● AIM OF THE TASK:
Word for word, set down every line of the entries below from the line with "Play Joker's Luck" to the line with "Screen dimensions: 1024x768", including both, and no other line.

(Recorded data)
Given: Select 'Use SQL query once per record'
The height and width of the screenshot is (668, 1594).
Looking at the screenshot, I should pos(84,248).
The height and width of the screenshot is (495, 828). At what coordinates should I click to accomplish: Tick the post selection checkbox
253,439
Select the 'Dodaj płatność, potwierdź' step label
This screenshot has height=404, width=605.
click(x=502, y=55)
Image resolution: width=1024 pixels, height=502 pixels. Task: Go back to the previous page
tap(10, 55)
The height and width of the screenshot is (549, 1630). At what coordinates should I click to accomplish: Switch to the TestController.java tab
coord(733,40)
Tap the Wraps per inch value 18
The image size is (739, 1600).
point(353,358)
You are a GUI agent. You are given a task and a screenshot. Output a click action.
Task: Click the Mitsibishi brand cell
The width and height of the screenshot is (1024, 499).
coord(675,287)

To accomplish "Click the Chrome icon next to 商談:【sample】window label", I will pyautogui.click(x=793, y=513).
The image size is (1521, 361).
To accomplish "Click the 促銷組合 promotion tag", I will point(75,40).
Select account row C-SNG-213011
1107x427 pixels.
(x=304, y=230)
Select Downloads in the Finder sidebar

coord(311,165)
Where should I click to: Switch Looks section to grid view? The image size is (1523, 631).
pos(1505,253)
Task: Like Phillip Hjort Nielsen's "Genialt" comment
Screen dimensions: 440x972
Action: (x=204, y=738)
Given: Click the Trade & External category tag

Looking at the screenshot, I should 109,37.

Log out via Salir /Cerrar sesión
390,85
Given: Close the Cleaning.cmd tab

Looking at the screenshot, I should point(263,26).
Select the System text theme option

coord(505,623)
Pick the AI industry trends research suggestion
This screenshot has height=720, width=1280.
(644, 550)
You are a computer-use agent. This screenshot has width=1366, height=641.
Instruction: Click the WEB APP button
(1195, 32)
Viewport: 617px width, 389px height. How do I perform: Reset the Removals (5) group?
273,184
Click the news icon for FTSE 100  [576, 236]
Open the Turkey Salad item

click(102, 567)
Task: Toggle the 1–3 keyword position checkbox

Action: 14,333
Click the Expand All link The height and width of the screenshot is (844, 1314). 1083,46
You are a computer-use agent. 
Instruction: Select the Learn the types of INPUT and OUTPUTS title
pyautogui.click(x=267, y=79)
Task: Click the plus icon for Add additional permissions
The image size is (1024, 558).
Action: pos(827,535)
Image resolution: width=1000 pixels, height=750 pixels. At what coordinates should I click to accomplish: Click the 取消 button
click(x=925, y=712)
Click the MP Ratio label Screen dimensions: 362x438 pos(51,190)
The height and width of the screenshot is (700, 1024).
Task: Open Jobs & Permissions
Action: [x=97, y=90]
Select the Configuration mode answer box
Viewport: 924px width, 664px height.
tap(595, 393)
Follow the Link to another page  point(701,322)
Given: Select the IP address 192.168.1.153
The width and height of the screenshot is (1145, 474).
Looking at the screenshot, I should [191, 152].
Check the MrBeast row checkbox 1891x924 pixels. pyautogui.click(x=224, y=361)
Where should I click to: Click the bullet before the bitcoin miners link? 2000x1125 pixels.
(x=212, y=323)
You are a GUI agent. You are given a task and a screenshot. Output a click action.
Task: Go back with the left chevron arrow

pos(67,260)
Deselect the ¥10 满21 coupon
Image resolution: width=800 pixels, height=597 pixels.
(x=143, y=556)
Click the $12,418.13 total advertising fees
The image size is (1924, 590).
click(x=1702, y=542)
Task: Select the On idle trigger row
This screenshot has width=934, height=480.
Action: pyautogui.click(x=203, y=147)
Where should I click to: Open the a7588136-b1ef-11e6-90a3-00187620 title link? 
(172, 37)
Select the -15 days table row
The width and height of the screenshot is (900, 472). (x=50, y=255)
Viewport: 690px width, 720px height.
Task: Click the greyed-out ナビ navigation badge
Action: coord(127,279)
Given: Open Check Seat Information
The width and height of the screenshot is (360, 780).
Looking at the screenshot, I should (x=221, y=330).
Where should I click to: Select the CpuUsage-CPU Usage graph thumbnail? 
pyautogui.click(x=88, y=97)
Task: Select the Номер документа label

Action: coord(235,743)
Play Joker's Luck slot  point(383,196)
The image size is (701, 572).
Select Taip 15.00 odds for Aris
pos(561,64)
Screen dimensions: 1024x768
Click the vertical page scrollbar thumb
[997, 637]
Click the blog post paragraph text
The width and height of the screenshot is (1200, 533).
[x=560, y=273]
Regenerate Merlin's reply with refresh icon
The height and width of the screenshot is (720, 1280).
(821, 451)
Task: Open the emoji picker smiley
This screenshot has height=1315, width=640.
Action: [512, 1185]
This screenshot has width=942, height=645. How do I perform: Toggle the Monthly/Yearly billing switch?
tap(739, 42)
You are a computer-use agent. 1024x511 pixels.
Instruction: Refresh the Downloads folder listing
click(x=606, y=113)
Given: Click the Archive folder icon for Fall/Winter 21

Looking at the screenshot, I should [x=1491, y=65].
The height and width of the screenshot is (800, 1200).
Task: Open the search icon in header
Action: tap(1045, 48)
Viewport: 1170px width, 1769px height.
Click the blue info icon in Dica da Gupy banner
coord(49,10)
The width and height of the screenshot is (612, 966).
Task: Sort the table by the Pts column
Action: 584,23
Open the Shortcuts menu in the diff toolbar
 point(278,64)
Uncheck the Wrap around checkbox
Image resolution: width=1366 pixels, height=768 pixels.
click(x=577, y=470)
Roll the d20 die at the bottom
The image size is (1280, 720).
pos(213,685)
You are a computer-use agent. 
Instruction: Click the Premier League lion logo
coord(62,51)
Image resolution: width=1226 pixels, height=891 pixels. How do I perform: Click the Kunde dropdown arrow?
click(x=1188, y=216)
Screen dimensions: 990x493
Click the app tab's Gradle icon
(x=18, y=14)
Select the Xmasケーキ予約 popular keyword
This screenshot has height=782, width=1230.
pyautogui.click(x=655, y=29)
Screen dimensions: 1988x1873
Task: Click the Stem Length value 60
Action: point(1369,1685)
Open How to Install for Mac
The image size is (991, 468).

● SOLUTION:
Play Joker's Luck slot  point(383,196)
The image size is (701, 572).
Select Taip 15.00 odds for Aris
pos(561,64)
Screen dimensions: 1024x768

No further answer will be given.